La production régulière de données de haute qualité sur le taux d’inflation fait partie des principaux résultats produits par Statistique Canada. C’est un bien public important utilisé par de nombreux acteurs de l’économie, pas uniquement le gouverneur de la Banque du Canada. Pour les personnes âgées qui reçoivent la Sécurité de la vieillesse et les familles qui bénéficient de la nouvelle prestation canadienne pour enfants, ces montants sont indexés en fonction de l’IPC.

Il y a donc un véritable compromis à faire entre la vie privée et le bien public. Et la façon que le Parlement a trouvée pour rendre ce compromis acceptable est inscrite dans la législation, notamment la Loi sur la statistique et la Loi sur la protection des renseignements personnels. Le résultat : Statistique Canada devient le château fort des données au Canada.

En vertu des lois, ni les tribunaux, la GRC, l’Agence du revenu du Canada ni même le SCRS ne peuvent accéder aux données. À l’interne, la sécurité des systèmes informatiques de Statistique Canada est renforcée de toutes sortes de protections, et l’utilisation des données à des fins autres que statistiques est une infraction criminelle.

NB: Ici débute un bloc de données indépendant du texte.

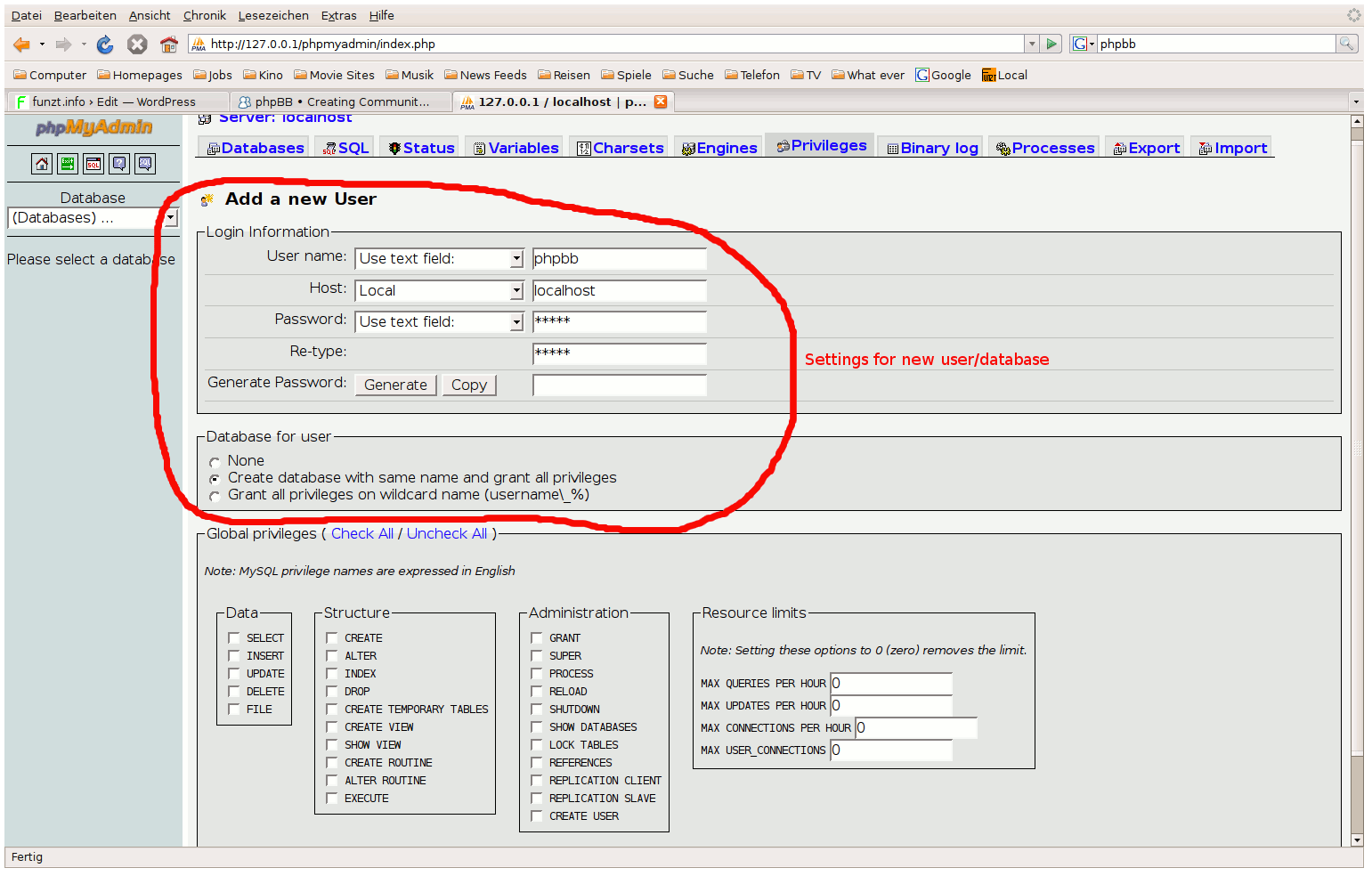The width and height of the screenshot is (1372, 876).
Task: Click the browser back arrow
Action: click(21, 45)
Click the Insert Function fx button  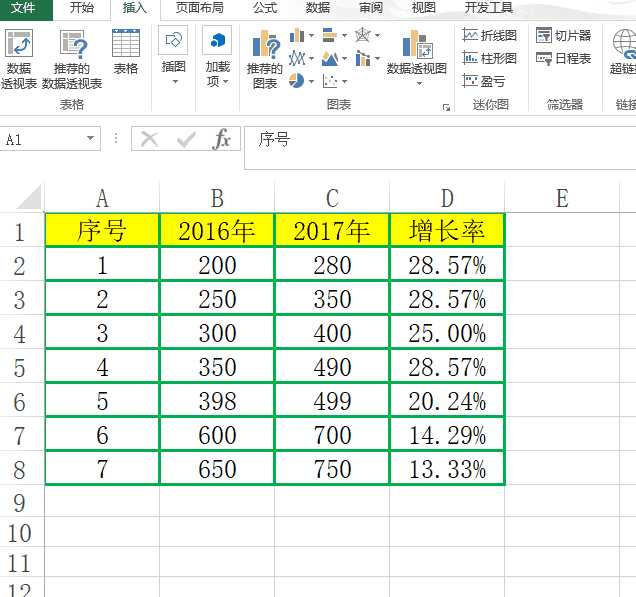pyautogui.click(x=221, y=140)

Compte tenu des graves atteintes à la vie privée dans des entreprises privées telles que Facebook, on comprend bien que les Canadiens puissent s’inquiéter du fait que Statistique Canada cherche à obtenir des données financières détaillées et sensibles. Toutefois, en raison des changements spectaculaires des transactions en ligne, il devient évident que l’organisme doit évoluer avec son temps en utilisant davantage de données électroniques.

Les Canadiens devraient être fiers de disposer d’un bureau de statistique aussi professionnel, rigoureux et de grande qualité.

 

Michael Wolfson est membre du Centre de Droit, politique et éthique de la santé de l’Université d’Ottawa et conseiller expert auprès d’EvidenceNetwork.ca, attaché à l’Université de Winnipeg. Il a présidé une Chaire de recherche du Canada dans le même établissement. Il a auparavant occupé le poste de statisticien adjoint en chef à Statistique Canada.